Will this statement perform a sorting process? Why?

If you were to develop the business-side code and needed to implement a solution that does not require sorting on the database side, how would you do it?

Furthermore, if there is a paging requirement and you need to display the 101st page, in other words, the statement needs to be changed to “limit 10000,100”, what would be your implementation method?

You can write your thoughts and opinions in the comments section, and I will discuss this question with you at the end of the next article. Thank you for listening, and feel free to share this article with more friends to read together.

Time for Previous Question #

The previous question was: When MySQL updates a row, but the value to be modified is the same as the original value, does MySQL really execute the modification or does it return directly when it sees that the values are the same?

This was the first time that all three options were selected by students for our after-class question, so I need to provide a detailed explanation.

The first option is that MySQL reads the data, sees that the value is the same as the original, and does not update it, returning directly and ending the execution. This can be confirmed by performing a lock experiment.

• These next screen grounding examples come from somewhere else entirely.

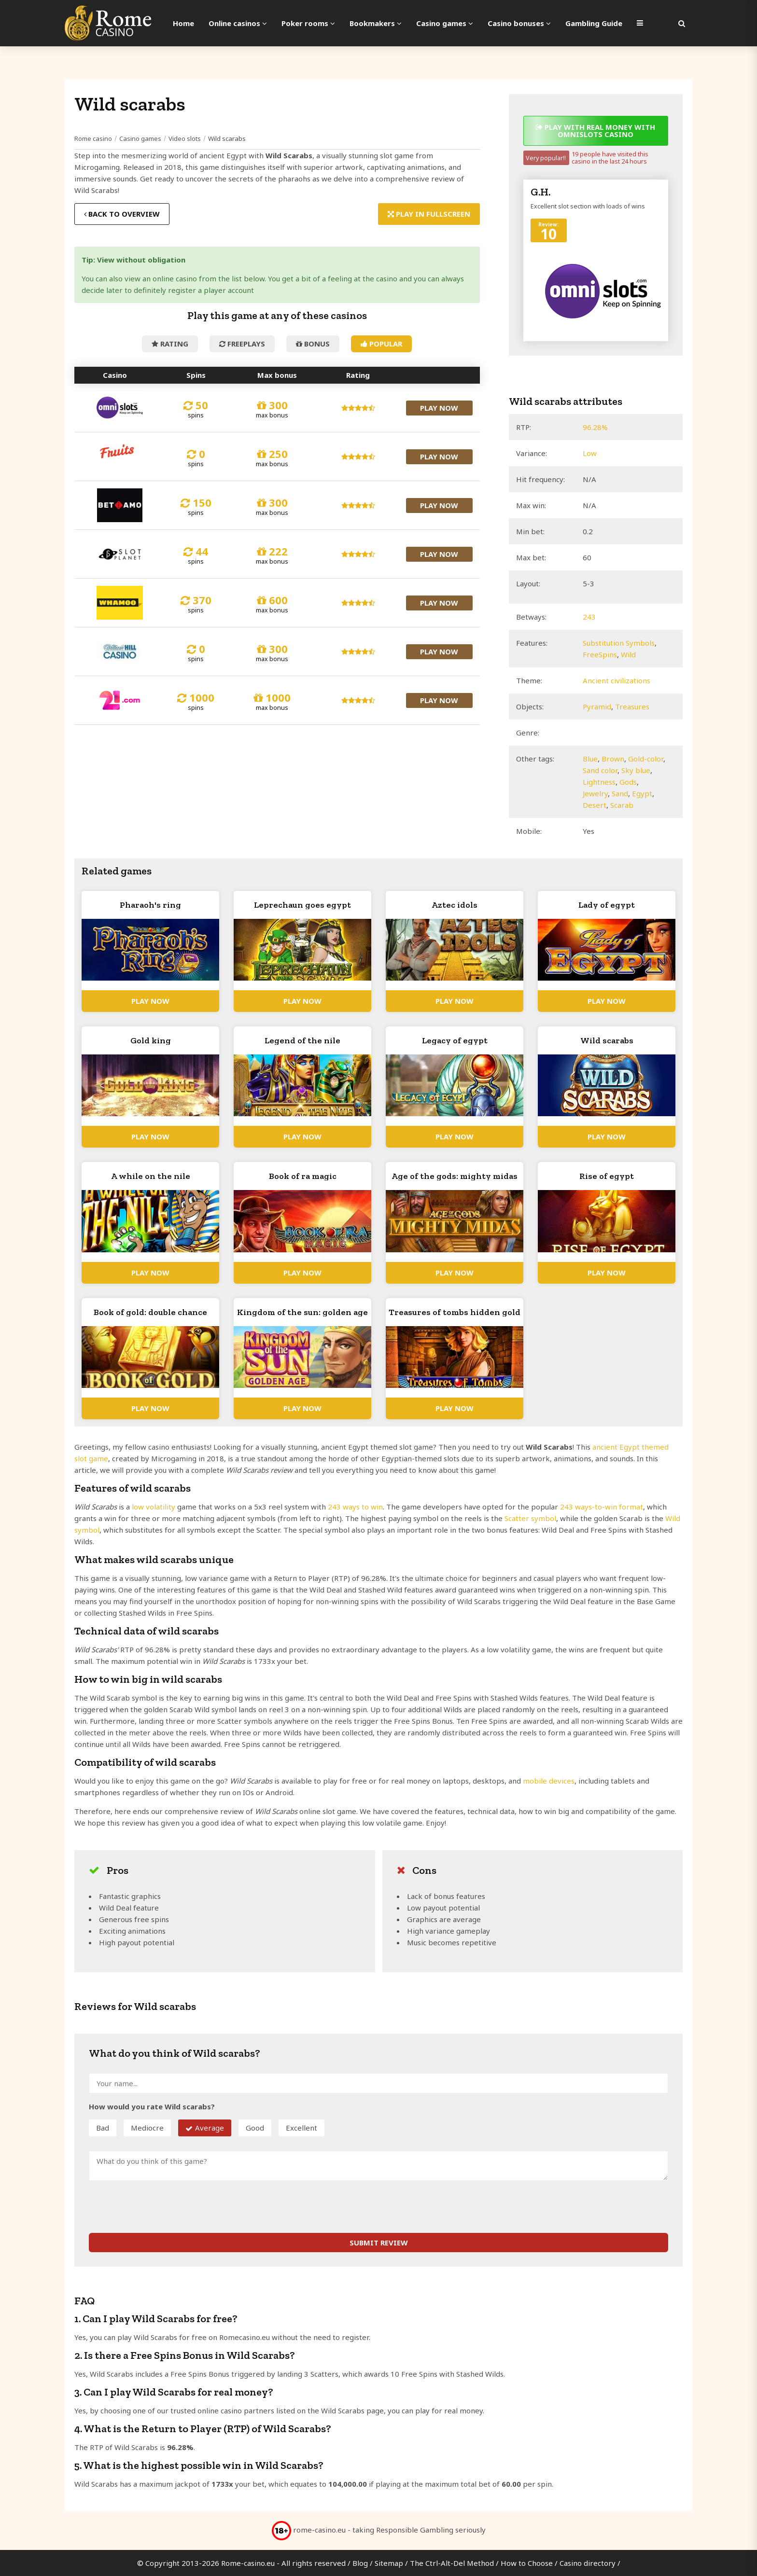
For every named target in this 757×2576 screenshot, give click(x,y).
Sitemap (389, 2563)
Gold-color (645, 758)
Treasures (632, 706)
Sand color (600, 770)
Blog (360, 2563)
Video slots (184, 138)
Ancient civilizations (616, 680)
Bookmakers (376, 23)
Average (209, 2128)
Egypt (642, 793)
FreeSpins (600, 654)
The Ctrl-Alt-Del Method (452, 2563)
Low (590, 453)
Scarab (621, 805)
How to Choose (527, 2563)
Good (255, 2128)
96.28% (595, 427)
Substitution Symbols (619, 643)
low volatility (153, 1506)
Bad (102, 2128)
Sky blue (635, 770)
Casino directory (588, 2563)
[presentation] (162, 2207)
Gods (628, 782)
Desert (594, 805)
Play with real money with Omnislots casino (595, 130)
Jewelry (595, 793)
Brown (613, 758)
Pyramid (597, 706)
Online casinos (238, 23)
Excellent (301, 2128)
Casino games (444, 23)
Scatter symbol (530, 1518)
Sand (620, 793)
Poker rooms (308, 23)
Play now (439, 408)
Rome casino (93, 138)
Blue (590, 758)
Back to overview (122, 214)
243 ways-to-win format (601, 1506)
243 (589, 617)
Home (183, 23)
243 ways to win (355, 1506)
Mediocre (147, 2128)
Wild (628, 654)
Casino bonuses (519, 23)
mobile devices (549, 1781)
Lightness (599, 782)
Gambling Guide (593, 23)
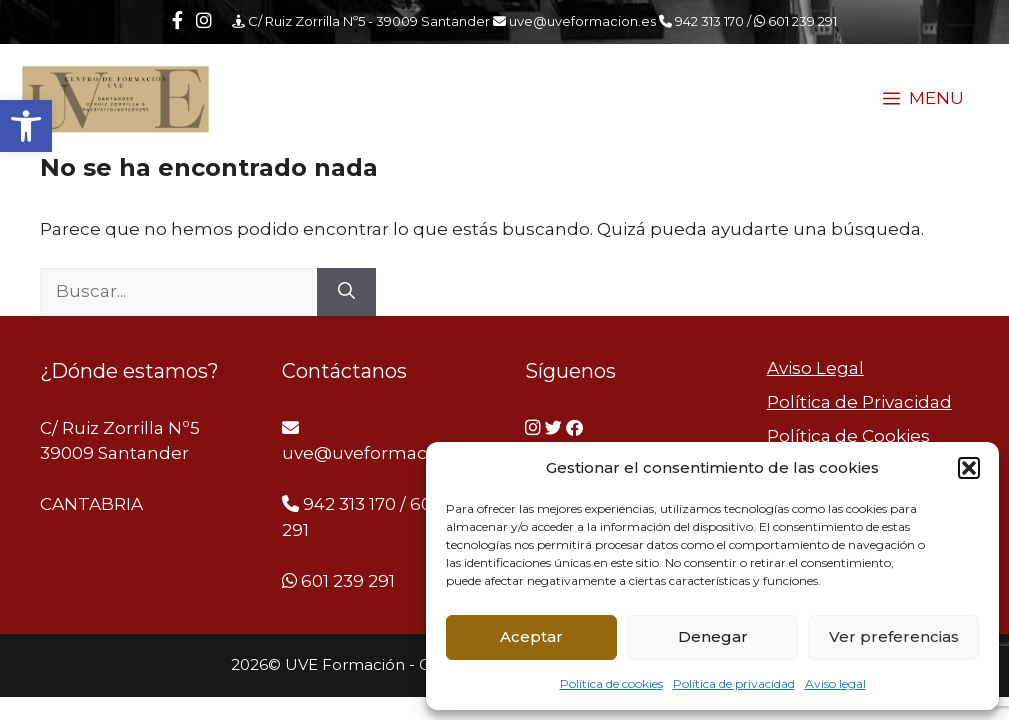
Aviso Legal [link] (815, 368)
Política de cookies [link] (611, 683)
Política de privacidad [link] (734, 683)
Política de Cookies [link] (848, 436)
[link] (26, 126)
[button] (969, 468)
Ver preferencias (894, 636)
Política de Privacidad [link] (859, 402)
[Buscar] (346, 292)
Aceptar (531, 636)
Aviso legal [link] (835, 683)
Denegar (713, 636)
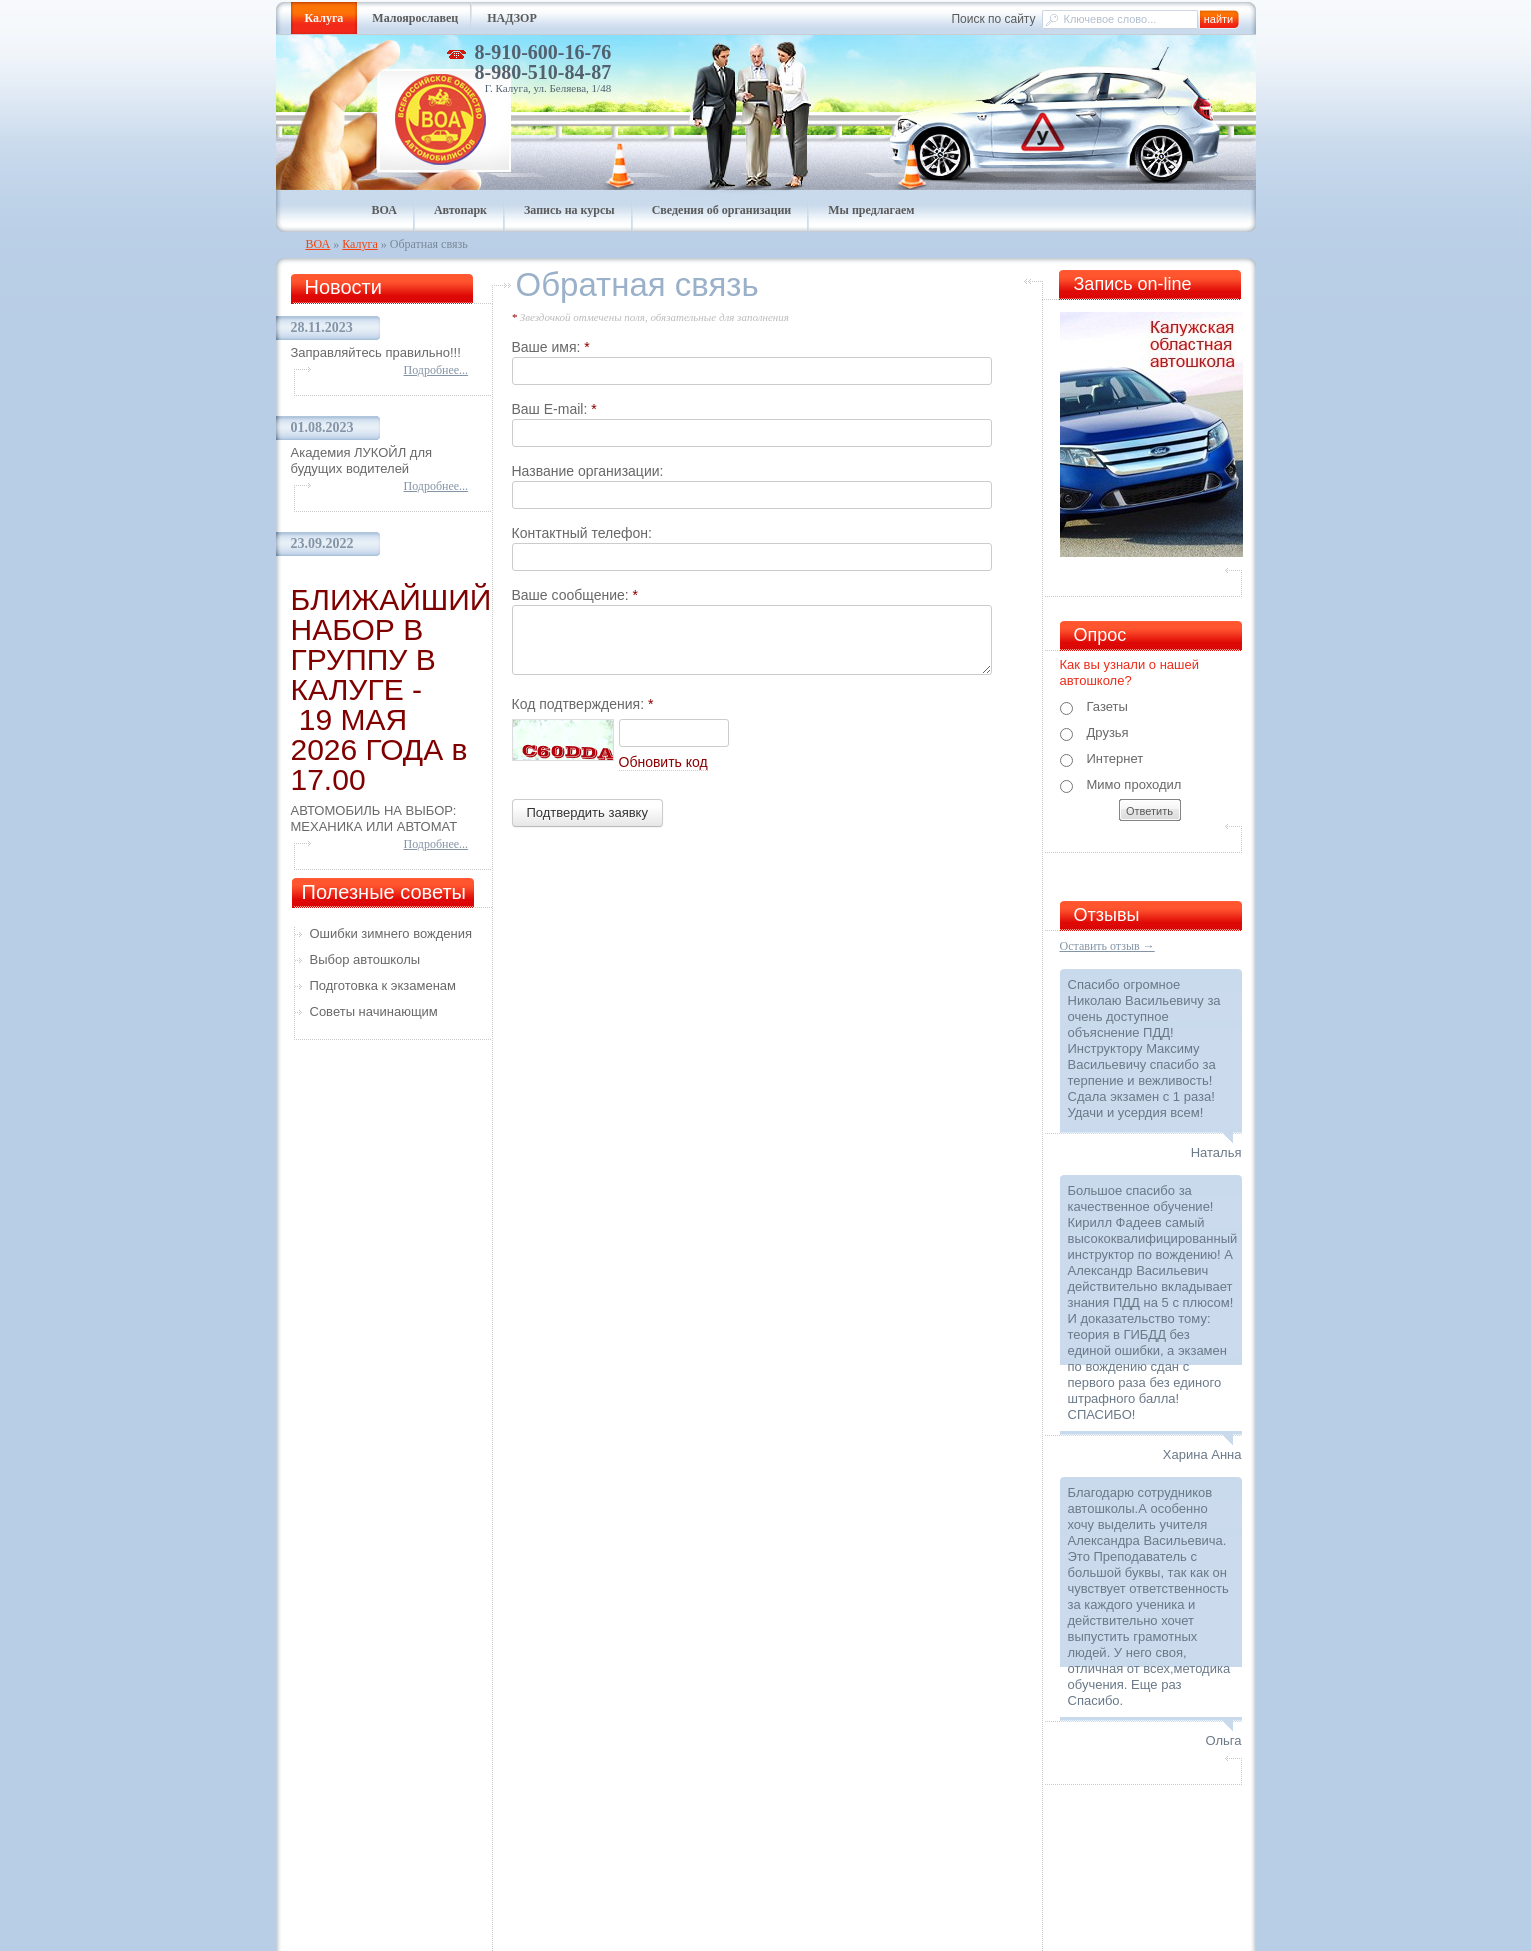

Assuming the current value in table t is (1, 2).

img

Figure 12 Lock validation method

Session B’s update statement is blocked, and locking is an action that can be performed by InnoDB, so option 1 can be ruled out.

The second option is that MySQL calls the interface provided by the InnoDB engine, but the engine realizes that the value is the same as the original, so it does not update it and returns directly. Is this possible? This can be confirmed by performing a visibility experiment.

Assuming the current value in the table is (1,2).

img

Figure 13 Visibility validation method

The second select statement in session A is a consistent read (snapshot read), which cannot see the update made by session B.

Now it returns (1,3), indicating that it has seen a new version, which can only be generated when session A performs its own update statement. (If you have doubts about this logic, you can review the relevant content in the 8th article [“Are transactions isolated or not?”])

Therefore, the answer to our previous question should be option 3: InnoDB faithfully executes the operation “modify this value to (1,2)”, locking if necessary and updating if necessary.

Then you might ask, why doesn’t MySQL check whether the value is the same before updating? If it did, it wouldn’t waste InnoDB’s operations and perform an unnecessary update.

In fact, MySQL has already made the confirmation. It is just that in this statement, MySQL believes that the value read out is only one specific value (id=1), while the value to write is (a=3), and it cannot be seen that “no modification is needed” from these two pieces of information.

As a verification, you can take a look at the following example.

img

Figure 14 Visibility validation method - Comparison

Additional Explanation:

The verification results above were performed under the binlog_format=statement format.

@dideren added a case where if binlog_format=row and binlog_row_image=FULL, MySQL needs to record all fields in the binlog, so it will read all the data when reading, regardless of blobs.

According to the rules mentioned earlier, “since data has been read, a check will be performed”. Therefore, in this case, the result of select * from t where id=1 would be “returning (1,2)”.

Similarly, if binlog_row_image=NOBLOB, it will read all fields except blobs. In our example, the result would still be “returning (1,2)”.

The corresponding code is shown in Figure 15. This was introduced in MySQL version 5.6, which I have not seen before. So, I wanted to clarify this specifically.

img

Figure 15 Reading fields logic with binlog_row_image=FULL

Similarly, @mahonebags mentioned the issue with the timestamp field. The conclusion is that if there is a timestamp field in the table and it is set to automatically update, when updating “other fields”, MySQL will read all the relevant fields. This way, it will realize that there is no need for modification.